Para pemimpin politik kita harus menyadari bahwa kebijakan luar negeri, khususnya yang berkaitan dengan negara tetangga, merupakan aspek penting dalam kehidupan nasional kita. Mereka diharapkan untuk menjalankan kepemimpinan setiap saat, tidak hanya pada saat situasi krisis.

Berita baru-baru ini tentang kegagalan para menteri luar negeri Perhimpunan Bangsa-Bangsa Asia Tenggara (Asean) untuk menghasilkan komunike bersama untuk pertama kalinya dalam sejarah kelompok ini telah meningkatkan minat terhadap bagaimana kawasan ini merupakan isu keamanan utama dalam menangani masalah keamanan regional.

Merangkum berita tersebut, yang kami dapatkan adalah Filipina, didukung oleh negara-negara anggota ASEAN lainnya, mencoba memasukkan sebuah paragraf dalam komunike bersama yang mengungkapkan keprihatinan kawasan terhadap peristiwa terkait Bajo de Masinloc atau Scarborough Shoal.

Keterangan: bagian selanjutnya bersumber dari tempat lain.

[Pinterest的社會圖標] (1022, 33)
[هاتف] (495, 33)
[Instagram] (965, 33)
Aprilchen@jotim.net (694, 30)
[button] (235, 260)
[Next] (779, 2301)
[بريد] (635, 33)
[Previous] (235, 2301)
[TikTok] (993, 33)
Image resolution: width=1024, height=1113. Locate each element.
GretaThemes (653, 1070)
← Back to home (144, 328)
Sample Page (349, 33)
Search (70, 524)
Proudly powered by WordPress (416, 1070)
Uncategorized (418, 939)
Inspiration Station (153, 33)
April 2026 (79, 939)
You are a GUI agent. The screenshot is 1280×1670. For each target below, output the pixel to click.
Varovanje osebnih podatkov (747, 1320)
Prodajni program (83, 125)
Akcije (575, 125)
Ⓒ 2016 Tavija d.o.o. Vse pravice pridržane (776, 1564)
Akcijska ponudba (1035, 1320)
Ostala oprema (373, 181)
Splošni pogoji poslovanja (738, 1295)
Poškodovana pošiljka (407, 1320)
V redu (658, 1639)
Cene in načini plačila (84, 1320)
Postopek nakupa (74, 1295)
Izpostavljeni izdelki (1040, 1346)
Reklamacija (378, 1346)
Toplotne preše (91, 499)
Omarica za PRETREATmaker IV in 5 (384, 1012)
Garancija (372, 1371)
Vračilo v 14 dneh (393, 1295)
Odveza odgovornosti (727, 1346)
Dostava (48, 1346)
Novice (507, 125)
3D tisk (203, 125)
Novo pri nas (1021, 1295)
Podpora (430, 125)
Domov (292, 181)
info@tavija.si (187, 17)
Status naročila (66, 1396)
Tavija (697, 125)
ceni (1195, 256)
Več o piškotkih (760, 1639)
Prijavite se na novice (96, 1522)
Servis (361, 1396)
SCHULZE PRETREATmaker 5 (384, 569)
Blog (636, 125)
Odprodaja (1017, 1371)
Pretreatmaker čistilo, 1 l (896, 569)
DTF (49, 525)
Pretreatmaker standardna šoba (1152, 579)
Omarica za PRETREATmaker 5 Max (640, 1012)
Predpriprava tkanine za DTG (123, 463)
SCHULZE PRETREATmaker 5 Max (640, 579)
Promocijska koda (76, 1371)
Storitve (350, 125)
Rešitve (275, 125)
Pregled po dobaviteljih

Kamboja, tampaknya, tunduk pada keinginan Tiongkok untuk tidak memasukkan topik kontroversial tersebut ke dalam dokumen resmi mana pun yang akan dikeluarkan selama banyak pertemuan yang berlangsung di Phnom Penh. Yang Jiechi, Menteri Luar Negeri Tiongkok, bahkan seharusnya mengucapkan terima kasih kepada Kamboja karena telah memastikan bahwa kepentingan inti Tiongkok terlindungi. Meskipun ada upaya dari negara-negara anggota Asean lainnya seperti Indonesia untuk memastikan dikeluarkannya komunike bersama, Kamboja tetap pada keputusannya.

Selain kekalahan Filipina dalam upayanya agar Pertemuan Tingkat Menteri ASEAN menyebutkan Scarborough Shoal dalam komunike bersama tradisionalnya, adalah fakta bahwa sentralitas ASEAN telah berkurang.

Dalam Piagam ASEAN, sentralitas ini didefinisikan sebagai menjadikan ASEAN sebagai “pendorong utama dalam hubungan dan kerja sama dengan mitra eksternal dalam arsitektur regional yang terbuka, transparan, dan inklusif.”

Sentralitas ini berarti bahwa negara-negara anggota harus bertindak sesuai dengan prinsip ASEAN bahwa mereka akan terlibat secara aktif, terbuka, inklusif dan non-diskriminatif dalam hubungan eksternal politik, ekonomi, sosial dan budaya mereka.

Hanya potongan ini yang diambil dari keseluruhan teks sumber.